The USDA opened its public comment period on hemp regulation only two weeks ago and more than 600 people have responded so far. Here is a sample of them.
Hemp is poised to be one of the biggest agricultural industries in the United States and at the moment it’s a hot topic in agricultural policy. In the roughly two weeks since the U.S. Department of Agriculture (USDA) opened a comment period regarding its interim federal regulations on hemp production, more than 600 people have responded to the call and submitted comments.
U.S. Secretary of Agriculture Sonny Perdue announced the USDA had established the interim plan of the U.S. Domestic Hemp Production Program on Oct. 29. With the announcement came an invite for members of the public to share their thoughts on the regulations.
The interim final rule, or hemp regulation package, includes provisions for the USDA to approve hemp production plans from states and American Indian tribes. Regulations within the plans include licensing, requirements for how to maintain land information where hemp is produced, testing procedures for levels of delta-9 tetrahydrocannabinol (THC), and how to dispose of non-compliant plants.
The USDA also established guidelines for hemp testing and sampling. For states and American Indian territories which do not already have hemp production plans, the interim rule establishes a federal plan for those sites.

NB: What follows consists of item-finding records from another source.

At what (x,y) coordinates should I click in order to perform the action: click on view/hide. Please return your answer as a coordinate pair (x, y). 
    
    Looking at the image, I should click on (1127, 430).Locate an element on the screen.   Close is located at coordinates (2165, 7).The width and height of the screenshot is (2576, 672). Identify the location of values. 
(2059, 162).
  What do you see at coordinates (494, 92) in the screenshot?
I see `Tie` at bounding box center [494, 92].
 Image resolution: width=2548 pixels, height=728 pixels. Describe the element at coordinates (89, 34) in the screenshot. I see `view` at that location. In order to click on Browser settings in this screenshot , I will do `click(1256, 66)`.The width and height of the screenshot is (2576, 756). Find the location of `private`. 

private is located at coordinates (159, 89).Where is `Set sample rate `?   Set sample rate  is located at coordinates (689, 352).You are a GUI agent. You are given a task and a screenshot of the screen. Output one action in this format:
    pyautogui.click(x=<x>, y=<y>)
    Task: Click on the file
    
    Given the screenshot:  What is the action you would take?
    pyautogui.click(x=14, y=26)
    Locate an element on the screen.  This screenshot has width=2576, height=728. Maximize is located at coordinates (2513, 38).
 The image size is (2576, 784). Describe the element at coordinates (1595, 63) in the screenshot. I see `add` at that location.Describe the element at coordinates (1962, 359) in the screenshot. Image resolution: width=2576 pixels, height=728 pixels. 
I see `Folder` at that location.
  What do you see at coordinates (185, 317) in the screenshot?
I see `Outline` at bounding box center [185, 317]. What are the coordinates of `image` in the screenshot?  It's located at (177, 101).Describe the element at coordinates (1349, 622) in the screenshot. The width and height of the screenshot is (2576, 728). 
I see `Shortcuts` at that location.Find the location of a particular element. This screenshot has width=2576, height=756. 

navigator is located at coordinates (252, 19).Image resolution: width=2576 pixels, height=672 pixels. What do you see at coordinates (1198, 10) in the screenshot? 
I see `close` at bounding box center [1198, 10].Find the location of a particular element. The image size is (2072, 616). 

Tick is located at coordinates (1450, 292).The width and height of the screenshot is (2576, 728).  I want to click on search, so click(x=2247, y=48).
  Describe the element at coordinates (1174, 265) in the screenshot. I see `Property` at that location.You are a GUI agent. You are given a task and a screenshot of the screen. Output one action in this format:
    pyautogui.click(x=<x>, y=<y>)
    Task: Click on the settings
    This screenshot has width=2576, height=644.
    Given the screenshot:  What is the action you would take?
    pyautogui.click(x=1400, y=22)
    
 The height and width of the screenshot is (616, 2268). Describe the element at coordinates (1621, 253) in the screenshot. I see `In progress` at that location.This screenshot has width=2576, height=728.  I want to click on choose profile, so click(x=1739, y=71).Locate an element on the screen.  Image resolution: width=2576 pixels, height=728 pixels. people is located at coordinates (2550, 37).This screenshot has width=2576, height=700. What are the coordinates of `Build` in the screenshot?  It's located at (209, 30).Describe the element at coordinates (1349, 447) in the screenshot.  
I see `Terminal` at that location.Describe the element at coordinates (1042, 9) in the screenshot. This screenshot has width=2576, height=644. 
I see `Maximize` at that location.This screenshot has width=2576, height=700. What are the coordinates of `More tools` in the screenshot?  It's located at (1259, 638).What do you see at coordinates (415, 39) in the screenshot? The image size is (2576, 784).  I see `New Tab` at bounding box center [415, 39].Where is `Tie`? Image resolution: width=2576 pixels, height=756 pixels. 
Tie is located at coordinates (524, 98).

Hemp is a plant species containing less than 0.3 percent of the compound THC and under the 2018 Farm Bill was defined as an agricultural commodity. The bill legalized hemp in the U.S. for any use, including extraction for the now booming CBD oil industry. U.S. hemp production has more than quadrupled in the past year.
The 60-day comment period is open until Dec. 30. Submit a comment here.
Sampling of Public Comments
Several issues about the interim hemp rule are standing out in public comments so far.
Chief among them is the 0.3 percent limit on THC levels in hemp plants. Sherri Janzen, a hemp farmer in Oregon, highlighted this point in a Nov. 14 comment stating that the “THC level limit is going to cut off the hemp industry at the knees.”
“Plants that produce the higher levels of CBD that make it worth it to grow, also push out some level of THC,” she wrote. “The genetics are just not here yet for us to be able to get seeds that can guarantee no THC levels. The anxiety this is causing among farmers is so unnecessary and ridiculous.”
Gaven Hammett, a Tennessee hemp farmer shared a similar point of view on the THC limits, calling the .3 percent limit unrealistic.
“The original Hemp thc testing procedures involved the collection of leaf, stem and flower on the entire plant not just the tops of flowers as these regulation(s) describe. Therefore, this practice is arbitrary and negatively biased towards discovering higher levels of THC. A total thc of .3 is unrealistic and should at lest be 1% total thc. Hemp seed compliant with .3 total thc is extremely rare and valued less,” Hammett stated in a Nov. 17 comment.
Christopher Gromek from Washington State argued that hemp growers should be given an opportunity to address any hemp crops containing too high levels of THC, which he referred to as “hot” hemp, before they’re forced to rip them up and throw them out.
“The USDA should allow farmers to remediate THC levels in ‘hot’ hemp by allowing them to (through sunlight/time etc. degrade the THC levels in their hemp until they are suitable for sale,” Gromek wrote in his comments submitted on Nov. 6. “If farmers are allowed to remediate ‘hot’ hemp prior to sale, they’ll still be able to utilize most currently available genetic stock, while simply adding a processing requirement to ensure hemp of required THC levels is being sold.”
Another issue rising is associated with the social justice aspect of cannabis reform. An anonymous commenter responded to the proposed 10-year ban on being a “key principal” of a hemp business for those with felony drug convictions.
“These regulations are a relic of prohibition, and will force honest small-scale farmers out of the market by placing the burden of unnecessary risks and costs onto them. While I personally am not effected by the felony ban, it is inconceivable that those most negatively impacted from prohibition would be barred from participating in the new legal economy,” the commenter wrote on Oct. 31.